In my philosophy class this semester, my professor ruminated on how, ultimately, trying to live a good life is sort of a futile effort, given that we cannot possibly, 100% certainly for-sure know what good is. Someone asked what even was the point of trying, which he responded to with an anecdote.
Imagine you’re told you have to run a 500 mile race, he said, and you’re only given one hour to do it. This is clearly an impossible task – you will never be able to reach the finish line in one hour. Some people, he says, would just not run. They’d sit down and idle away their hour. You can’t really fault them. Some people would walk and not really waste their energy. And some people, he said, would think – hey, by God, I want to see how far I can get in that hour. You really have the choice of whether you’re going to sprint and see how far you can go or just spend your life walking.
In my mind, that tied in somehow to a joke about limping my way to the finish line this exam season, but I think all the essays I’ve written in the last 72 hours have melted the part of my brain that can make those connections.

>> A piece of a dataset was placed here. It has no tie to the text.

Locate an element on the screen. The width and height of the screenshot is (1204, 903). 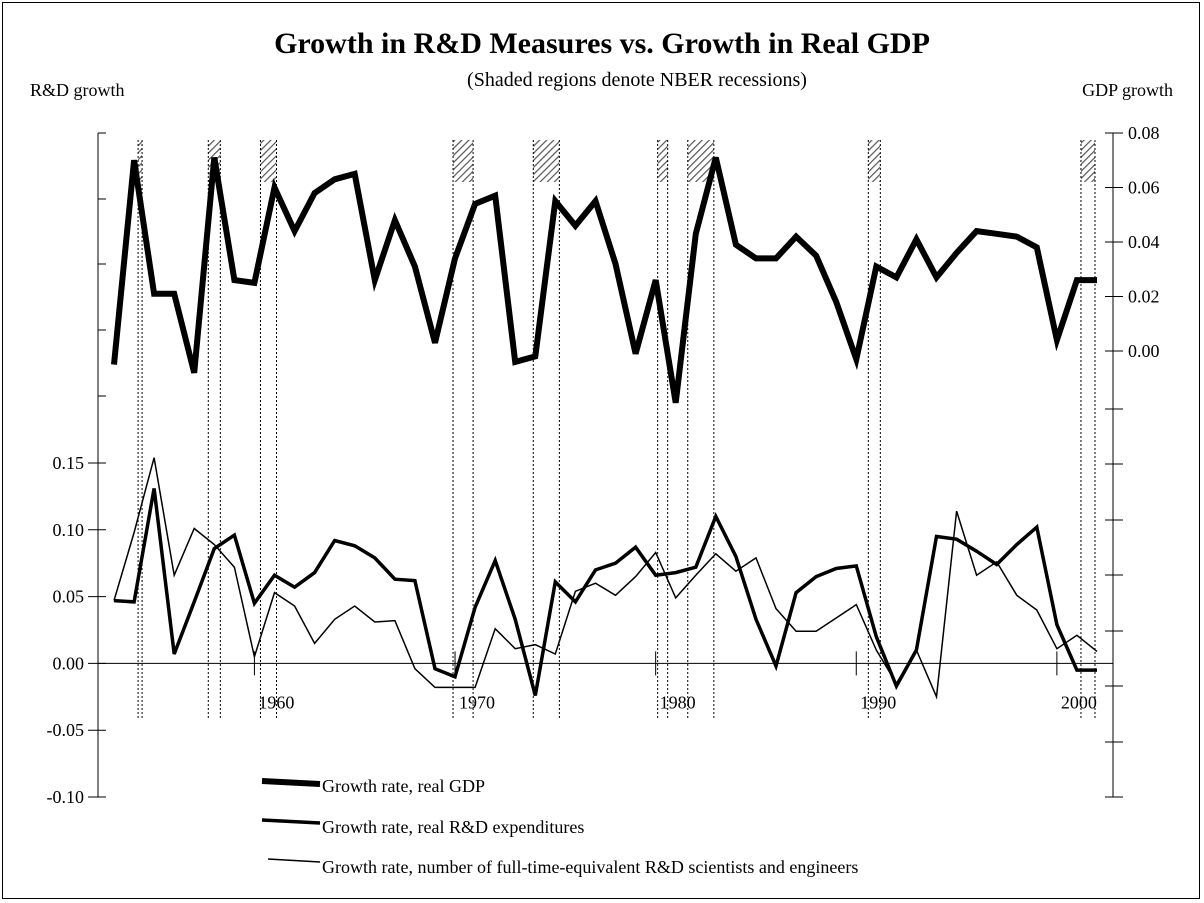
right-tick-label: 0.06 is located at coordinates (1144, 188). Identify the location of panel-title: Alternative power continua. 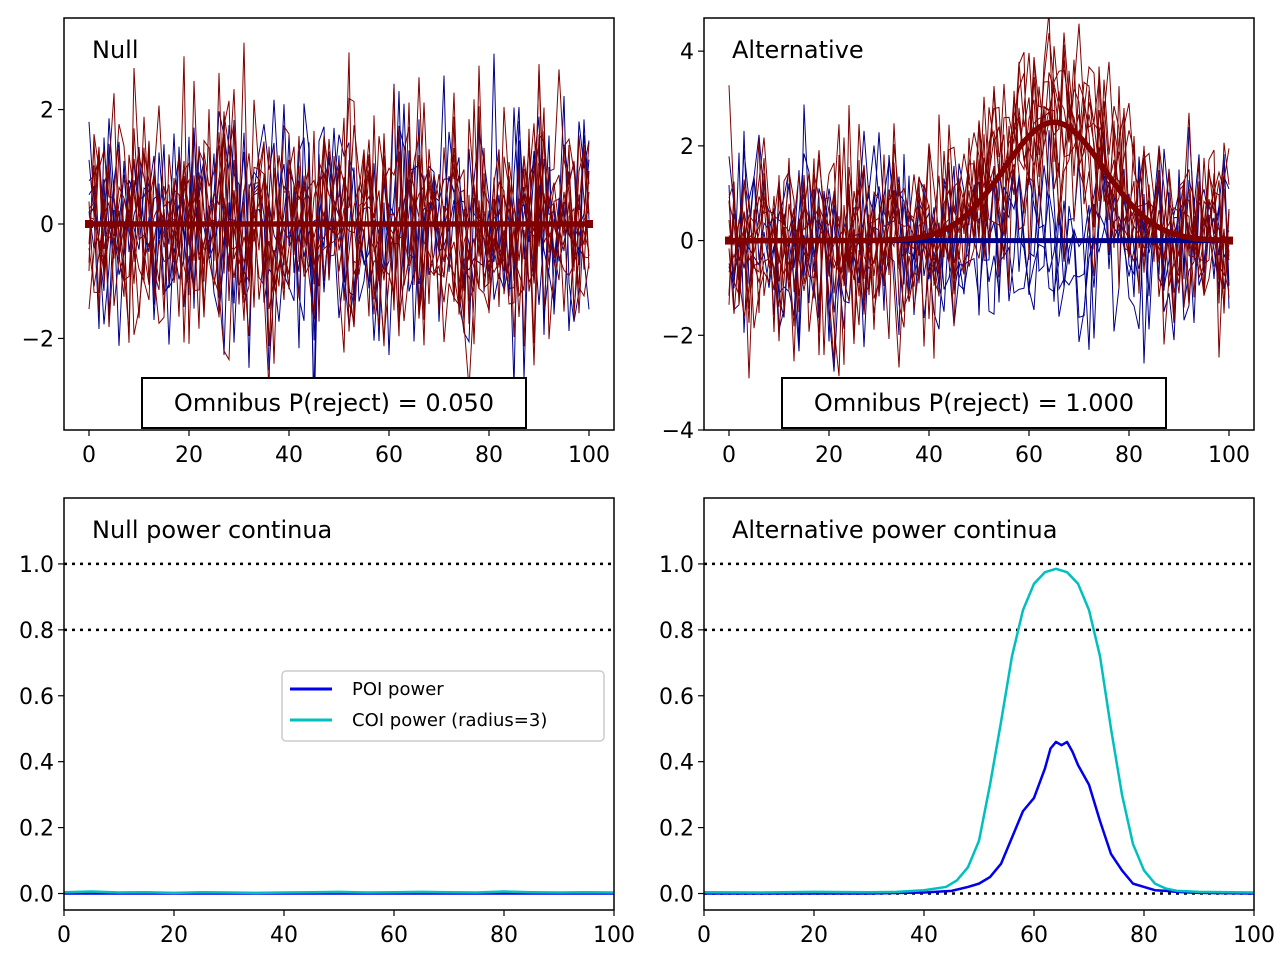
(894, 530).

Finals, in a weird way, are the race already being over. By the time they roll around, you’ve mostly learned the material or you haven’t – you can start sprinting with a minute left, but you’ve cleared the most of the distance you can. In regards both personal and academic, I think it’s neat to reflect on what you’ve accomplished, even while you’re completely terrified for your GPA over the next few days.
There’s also a cool sense of camaraderie on campus around this time of the semester. You can wander around wrapped up in a blanket, drinking coffee out of a 32oz cup looking to the library with a thousand yard stare, and people just kind of nod and don’t question it.
So, perhaps partially in an effort to convince myself, I’ll say this – the important thing about finals is that you ran, not how quickly you got to the finish line.